By Jessica Yoo
Jessica Yoo: How did you come up with form of Double Exposures?
Greg Williamson: When I’d first written a few Double Exposures, I was reminded by a friend that I’d floated an idea like it back in school. I liked the notion of having this text on the page that interleaves and changes depending on how you look at it. But I never thought of an unhokey way of doing it. One day, years later, I was thinking about the effects of this photographic double exposure, and I thought I’d give it a shot. I figured it ought to be about 3×5, and I wanted the third, combined reading to bring the other two together into a complexified, and generally darker, coexistence.
JY: What should poets keep in mind when attempting this form?
GW: Quite a few people have written enviably good ones. The hardest part is maintaining the accuracy of the grammar, syntax, punctuation, and so forth when the two parts join in the middle, what I thought of as the estuary, what someone else called the zipper.
JY: The subject matter of some of your poems seems to be inspired by everyday observations or occurrences like in your poems “Snow” and Outbound.” Other times, by universal facts of life such as in “Annual Returns.” How do you find inspiration in the everyday?
GW: Generally, I’m just happy to find something I may have something to say about. But in A Most Marvelous Piece of Luck, a big part of the conceit is its faux encyclopedianess, so I was more on the lookout than usual for certain kinds of “entries”: rain, snow, wind, the kitchen sink.
JY: Do you evaluate a poem differently when reading a student’s work as opposed to reading a published work for pleasure?

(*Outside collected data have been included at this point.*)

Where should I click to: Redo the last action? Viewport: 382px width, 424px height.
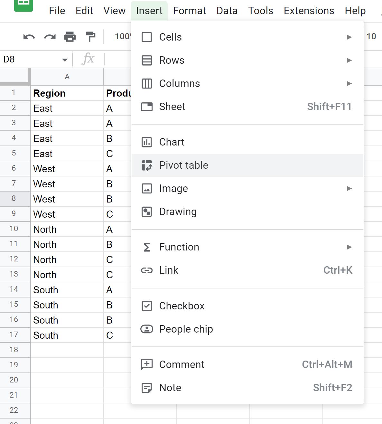pyautogui.click(x=49, y=36)
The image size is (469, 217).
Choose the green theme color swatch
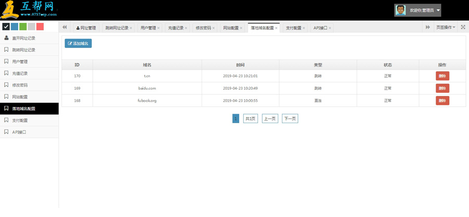[x=23, y=27]
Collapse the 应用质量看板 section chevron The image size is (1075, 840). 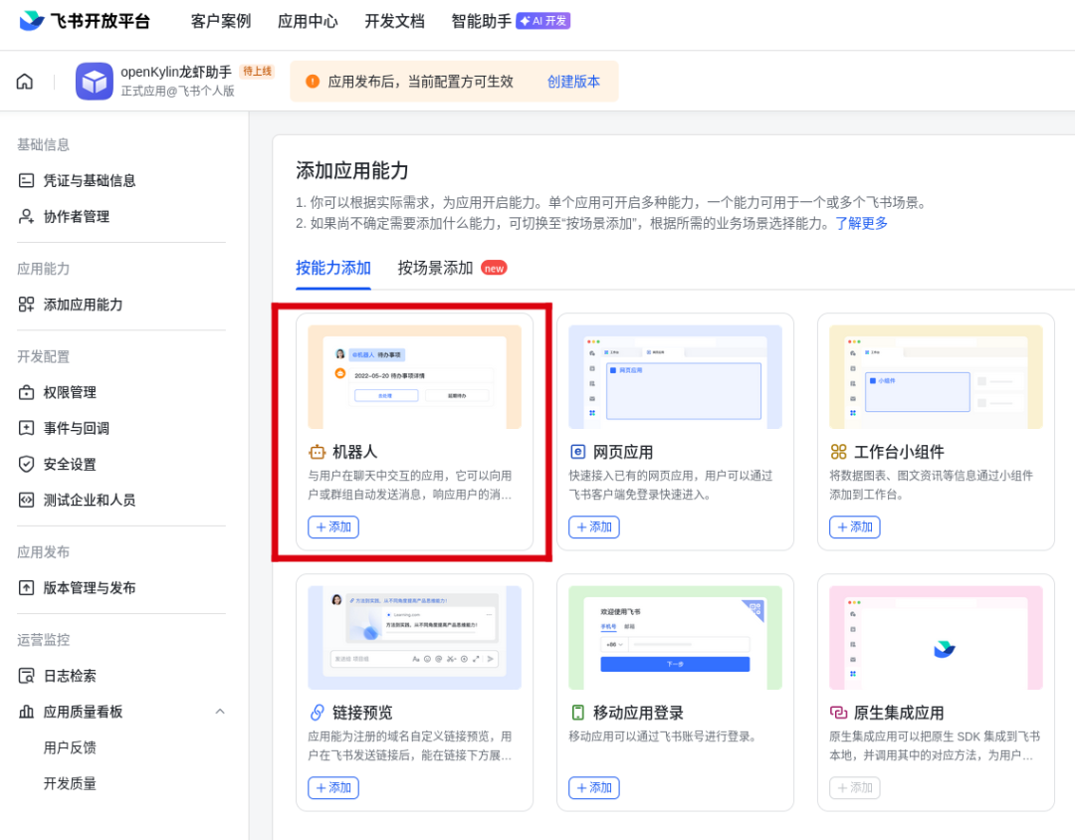[220, 712]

GW: Yes and no. I don’t know that I “evaluate” them differently, but rather approach them differently, if that’s the right word. As a writing coach, you look for ways to make your players better. If you’re watching game film of others, you may watch with awe or insight or skepticism, but it’s not your job to coach em, if you even could.
JY: What poems do you feel represent your best work?

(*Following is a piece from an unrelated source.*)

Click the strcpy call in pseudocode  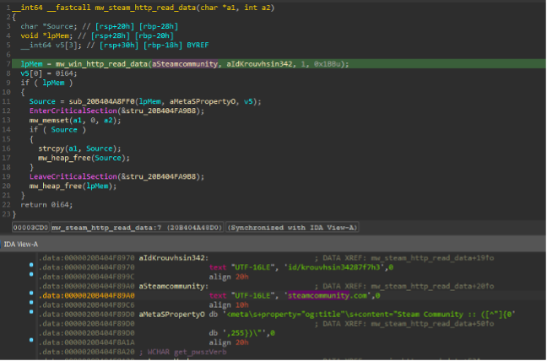[50, 148]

GW: I’ll let someone else answer that.
JY: You’ve been quoted in a past interview that James Merrill has had the biggest impact on your poetry and your own development as a poet. What about his poetry has specifically affected your own writing?
GW: I don’t remember saying that exactly. I never met James Merrill. Other teachers and writers had a bigger and more direct influence on me, but perhaps I “inherited?” if I did (I wanted to), some of his stylistic and aesthetic affinities, if only as a poor, red headed stepchild.
JY: Who are other teachers and writers who had a major impact on you? And how did they influence your writing and teaching?
GW: Well, that list is really very long. Teachers who were very important to me were Mark Jarman, Wyatt Prunty, John Irwin, Peter Sacks, Charles Martin, John Hollander, and Anthony Hecht. But there are so many other friends who helped along the way, ya know?
JY: When you first came to Johns Hopkins for graduate school, what were you expecting? How were those expectations met?
GW: I didn’t know what to expect. I didn’t know about writing programs, or Johns Hopkins, or Baltimore. (I thought it was on the ocean.) What I found was amazing: fantastic, encouraging professors and truly talented, supportive classmates. It’s pretty likely that if I hadn’t come to this school at that time I’d still be framing houses.
JY: What do you mean by “framing houses”? If writing poetry hadn’t worked out, what would you see yourself doing?
GW: I was working for Davenport Construction in Nashville, Tennessee. I came home from work one day, and my brother had left me a note that said, “Somebody named John Hopkins called.” I called back and said, “Is this Mr. Hopkins?”
JY: How rewarding is it to see your former students published?
GW: I get super excited for them. And proud of them. As far as rewarded, well, to quote Roy Williams, “Great players make bad coaches look good.”
JY: How often do you write?
GW: I can go way too long without writing at all, but when I have time and am really working on something, I stick to it pretty good, maybe just shy of obsessively.
JY: Do you feel you lose or gain anything by having long breaks in between writing sessions?
GW: It’s better to keep writing. It can be difficult to get whatever mojo you thought you had back. How’s that for a sentence?
JY: Do you ever take breaks due to writer’s block? And if so, is there anything in particular that helps?
GW: I don’t really have writer’s block. I have making a living block. And that really does get in the way sometimes.
Jessica Yoo is a Smartish Pace intern and junior at Johns Hopkins University double majoring in writing seminars and English, and minoring in psychology. In the summer of 2009, she interned at Anderson Literary Management. Since September 2009, she works part-time as a work-study student in the Acquisitions department of the Johns Hopkins University Press.
Greg Williamson’s first book, The Silent Partner, won the 1995 Nicholas Roerich Prize and was published by Story Line Press. His second book, Errors in the Script (Overlook), was runner-up for the 2003 Poet’s Prize. In 2004, he received an Academy Award in Literature from the American Academy of Arts and Letters. He teaches at Johns Hopkins University and on November 7, 2002 he participated in the Smartish Pace Reading Series at the Contemporary Museum of Art in Baltimore. His poetry appears in Smartish Pace, Issues 7 and 12.